• [Extracted text]:
California residents keep calling 911 on coughing neighbors during coronavirus pandemic

California residents are calling the police on neighbors they hear coughing amid the coronavirus pandemic.

Riverside County police officers have seen their 15th instance of people reporting coughing neighbors to authorities, according to the Desert Sun. The Coachella Valley, Cathedral City, and Palm Springs departments have all been receiving calls from residents concerned their neighbors have the coronavirus because they heard them sneeze or cough.

Authorities are treating each call seriously and often send paramedics to the area if treatment is needed.

California Peace Officers Association President Neil Gallucci, however, warned that sending paramedics to a possibly infected patient’s house after a call from concerned neighbors raises the chances of first responders contracting the virus and spreading it to each other.

“If that happens enough, we worry about calls for service,” Gallucci said. ”We’re prepared to deal with issues that come up, but it’s a concern chiefs worry about.”

California has been a hotbed of the coronavirus outbreak. Johns Hopkins’s coronavirus tracker was reporting 870 confirmed cases in the state, with 16 deaths and zero recoveries as of Thursday morning.

Democratic Gov. Gavin Newsom said Wednesday evening that he had asked the Department of Defense to deploy the Navy’s Mercy hospital ship and two mobile hospitals to California to ready the state for an expected surge in cases.

“If you assume for every individual that’s contracted the virus that they impact two individuals and we have hospitalization rates as high as — in some instances, we model — 20%, that would require a broader surge capacity of our healthcare delivery system, north of 19,500 additional beds,” he said.

• [What this exercise asks]:
1 – According to the article on Californians reporting coughing neighbors, how many confirmed cases in the state did the Johns Hopkins tracker show as of Thursday morning?
2 – Transcribe the article on Californians reporting coughing neighbors from "California Peace Officers" to "of Thursday morning.".
You won't need the data that follows this article.

• [Excerpted data]:
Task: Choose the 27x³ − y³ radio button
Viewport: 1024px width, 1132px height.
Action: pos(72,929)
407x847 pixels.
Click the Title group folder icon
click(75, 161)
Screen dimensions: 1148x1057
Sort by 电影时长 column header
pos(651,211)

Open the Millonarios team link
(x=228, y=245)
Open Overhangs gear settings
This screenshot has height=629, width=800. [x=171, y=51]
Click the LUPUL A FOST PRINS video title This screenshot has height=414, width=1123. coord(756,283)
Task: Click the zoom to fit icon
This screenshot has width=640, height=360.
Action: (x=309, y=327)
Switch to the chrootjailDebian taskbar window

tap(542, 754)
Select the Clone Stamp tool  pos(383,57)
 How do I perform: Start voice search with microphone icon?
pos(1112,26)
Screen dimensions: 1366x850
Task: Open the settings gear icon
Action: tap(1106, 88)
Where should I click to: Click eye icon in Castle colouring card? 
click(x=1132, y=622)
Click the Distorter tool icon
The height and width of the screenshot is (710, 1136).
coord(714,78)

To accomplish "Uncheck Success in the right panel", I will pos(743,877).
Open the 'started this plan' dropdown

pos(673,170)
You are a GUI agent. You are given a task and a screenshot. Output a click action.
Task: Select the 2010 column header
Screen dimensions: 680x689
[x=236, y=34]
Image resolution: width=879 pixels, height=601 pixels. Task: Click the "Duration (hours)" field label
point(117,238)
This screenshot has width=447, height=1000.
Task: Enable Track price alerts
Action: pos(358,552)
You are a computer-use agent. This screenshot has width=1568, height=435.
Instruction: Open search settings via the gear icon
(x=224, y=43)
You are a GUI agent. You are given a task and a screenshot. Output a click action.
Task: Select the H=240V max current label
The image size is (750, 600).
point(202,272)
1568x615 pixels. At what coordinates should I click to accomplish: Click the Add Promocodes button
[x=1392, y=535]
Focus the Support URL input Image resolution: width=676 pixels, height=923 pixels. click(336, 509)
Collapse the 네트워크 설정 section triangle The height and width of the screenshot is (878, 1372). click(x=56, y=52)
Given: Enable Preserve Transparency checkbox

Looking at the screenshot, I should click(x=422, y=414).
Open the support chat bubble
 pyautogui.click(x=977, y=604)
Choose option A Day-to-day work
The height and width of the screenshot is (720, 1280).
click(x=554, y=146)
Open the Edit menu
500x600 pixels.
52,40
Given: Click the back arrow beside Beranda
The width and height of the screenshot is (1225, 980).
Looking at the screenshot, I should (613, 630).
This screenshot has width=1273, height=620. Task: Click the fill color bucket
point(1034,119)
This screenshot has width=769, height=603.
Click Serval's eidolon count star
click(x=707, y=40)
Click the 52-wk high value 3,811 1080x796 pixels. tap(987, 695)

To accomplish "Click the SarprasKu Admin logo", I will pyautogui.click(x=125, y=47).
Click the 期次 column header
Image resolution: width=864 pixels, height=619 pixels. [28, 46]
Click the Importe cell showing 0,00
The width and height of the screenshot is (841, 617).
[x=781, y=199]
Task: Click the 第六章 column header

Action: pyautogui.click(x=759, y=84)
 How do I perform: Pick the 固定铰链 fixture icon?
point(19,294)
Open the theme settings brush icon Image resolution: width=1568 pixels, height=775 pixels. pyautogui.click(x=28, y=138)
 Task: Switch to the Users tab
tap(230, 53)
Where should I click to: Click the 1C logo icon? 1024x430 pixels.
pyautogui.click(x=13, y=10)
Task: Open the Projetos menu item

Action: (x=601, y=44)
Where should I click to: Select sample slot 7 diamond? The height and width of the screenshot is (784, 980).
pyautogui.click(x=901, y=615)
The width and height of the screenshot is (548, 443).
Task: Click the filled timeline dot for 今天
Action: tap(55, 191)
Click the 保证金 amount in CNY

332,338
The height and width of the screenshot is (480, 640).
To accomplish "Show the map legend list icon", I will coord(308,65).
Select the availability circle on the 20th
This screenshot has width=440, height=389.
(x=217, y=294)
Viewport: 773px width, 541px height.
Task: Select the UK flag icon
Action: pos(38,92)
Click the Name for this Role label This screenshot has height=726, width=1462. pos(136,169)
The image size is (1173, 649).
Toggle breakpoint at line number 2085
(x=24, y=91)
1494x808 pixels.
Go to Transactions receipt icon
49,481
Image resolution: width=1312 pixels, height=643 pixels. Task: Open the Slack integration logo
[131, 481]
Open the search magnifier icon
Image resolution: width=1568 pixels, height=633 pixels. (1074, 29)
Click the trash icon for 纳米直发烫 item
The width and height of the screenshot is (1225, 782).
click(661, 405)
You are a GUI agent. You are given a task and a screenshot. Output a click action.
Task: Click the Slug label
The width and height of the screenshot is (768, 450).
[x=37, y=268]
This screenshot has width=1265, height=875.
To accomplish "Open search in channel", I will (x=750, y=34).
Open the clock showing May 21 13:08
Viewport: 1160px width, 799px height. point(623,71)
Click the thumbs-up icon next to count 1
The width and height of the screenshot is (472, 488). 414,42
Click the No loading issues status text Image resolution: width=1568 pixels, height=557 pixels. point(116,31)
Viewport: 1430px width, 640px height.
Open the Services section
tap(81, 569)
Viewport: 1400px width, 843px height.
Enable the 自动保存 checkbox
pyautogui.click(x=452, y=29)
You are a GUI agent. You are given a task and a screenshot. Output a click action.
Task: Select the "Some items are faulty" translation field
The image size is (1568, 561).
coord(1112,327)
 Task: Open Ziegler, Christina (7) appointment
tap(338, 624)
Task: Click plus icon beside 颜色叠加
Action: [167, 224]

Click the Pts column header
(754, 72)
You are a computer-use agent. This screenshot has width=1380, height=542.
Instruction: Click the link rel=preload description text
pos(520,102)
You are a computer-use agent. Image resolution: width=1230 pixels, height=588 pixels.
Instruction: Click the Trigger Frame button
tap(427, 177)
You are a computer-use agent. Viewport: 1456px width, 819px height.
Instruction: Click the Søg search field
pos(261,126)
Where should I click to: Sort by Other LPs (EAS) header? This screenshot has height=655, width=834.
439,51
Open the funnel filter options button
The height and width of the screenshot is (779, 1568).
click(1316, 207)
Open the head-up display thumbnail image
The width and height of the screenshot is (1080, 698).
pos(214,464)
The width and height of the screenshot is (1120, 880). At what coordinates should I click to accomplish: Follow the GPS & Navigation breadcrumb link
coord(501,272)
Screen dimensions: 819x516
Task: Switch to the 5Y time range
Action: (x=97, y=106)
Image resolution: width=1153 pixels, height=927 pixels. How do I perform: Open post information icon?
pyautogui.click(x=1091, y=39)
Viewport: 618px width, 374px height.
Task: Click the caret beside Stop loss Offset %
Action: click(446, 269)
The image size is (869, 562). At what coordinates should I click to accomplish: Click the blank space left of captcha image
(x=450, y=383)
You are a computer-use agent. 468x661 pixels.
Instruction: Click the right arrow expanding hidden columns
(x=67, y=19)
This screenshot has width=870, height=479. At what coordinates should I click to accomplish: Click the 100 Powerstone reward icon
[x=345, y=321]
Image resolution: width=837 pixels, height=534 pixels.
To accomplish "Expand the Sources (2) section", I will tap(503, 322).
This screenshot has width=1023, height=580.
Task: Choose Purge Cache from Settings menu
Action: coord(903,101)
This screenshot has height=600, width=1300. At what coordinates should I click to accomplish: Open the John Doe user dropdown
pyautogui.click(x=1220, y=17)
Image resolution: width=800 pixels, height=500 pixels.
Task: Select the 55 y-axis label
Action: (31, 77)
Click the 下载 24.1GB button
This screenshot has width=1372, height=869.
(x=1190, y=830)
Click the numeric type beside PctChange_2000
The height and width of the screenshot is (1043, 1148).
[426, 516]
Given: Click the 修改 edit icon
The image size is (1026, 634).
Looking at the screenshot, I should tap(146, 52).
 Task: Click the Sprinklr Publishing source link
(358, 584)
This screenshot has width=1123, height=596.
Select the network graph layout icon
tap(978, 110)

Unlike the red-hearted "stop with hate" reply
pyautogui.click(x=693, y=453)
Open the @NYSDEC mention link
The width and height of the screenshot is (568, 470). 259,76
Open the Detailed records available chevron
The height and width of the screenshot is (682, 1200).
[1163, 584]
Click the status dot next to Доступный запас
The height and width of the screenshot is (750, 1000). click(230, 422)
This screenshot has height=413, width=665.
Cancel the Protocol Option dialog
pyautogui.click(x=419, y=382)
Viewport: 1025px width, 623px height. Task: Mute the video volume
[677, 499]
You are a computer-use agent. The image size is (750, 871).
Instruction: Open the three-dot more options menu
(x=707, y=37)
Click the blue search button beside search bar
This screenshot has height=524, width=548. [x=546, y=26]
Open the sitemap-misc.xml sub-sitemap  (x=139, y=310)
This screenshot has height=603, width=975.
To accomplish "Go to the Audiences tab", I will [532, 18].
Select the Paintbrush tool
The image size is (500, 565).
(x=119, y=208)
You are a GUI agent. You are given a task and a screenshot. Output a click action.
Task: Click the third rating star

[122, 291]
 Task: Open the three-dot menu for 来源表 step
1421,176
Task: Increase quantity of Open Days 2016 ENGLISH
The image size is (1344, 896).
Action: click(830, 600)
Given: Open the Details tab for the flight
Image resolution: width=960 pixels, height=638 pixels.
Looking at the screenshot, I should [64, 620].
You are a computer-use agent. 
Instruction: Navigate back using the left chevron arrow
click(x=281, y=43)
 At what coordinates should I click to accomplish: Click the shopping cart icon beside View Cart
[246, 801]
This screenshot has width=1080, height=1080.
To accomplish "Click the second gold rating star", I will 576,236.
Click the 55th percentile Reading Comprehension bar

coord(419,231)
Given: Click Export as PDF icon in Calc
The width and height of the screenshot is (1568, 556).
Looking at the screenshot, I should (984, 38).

• [Answers to each task]:
1 – 870 confirmed cases.

2 –
California Peace Officers Association President Neil Gallucci, however, warned that sending paramedics to a possibly infected patient’s house after a call from concerned neighbors raises the chances of first responders contracting the virus and spreading it to each other.

“If that happens enough, we worry about calls for service,” Gallucci said. ”We’re prepared to deal with issues that come up, but it’s a concern chiefs worry about.”

California has been a hotbed of the coronavirus outbreak. Johns Hopkins’s coronavirus tracker was reporting 870 confirmed cases in the state, with 16 deaths and zero recoveries as of Thursday morning.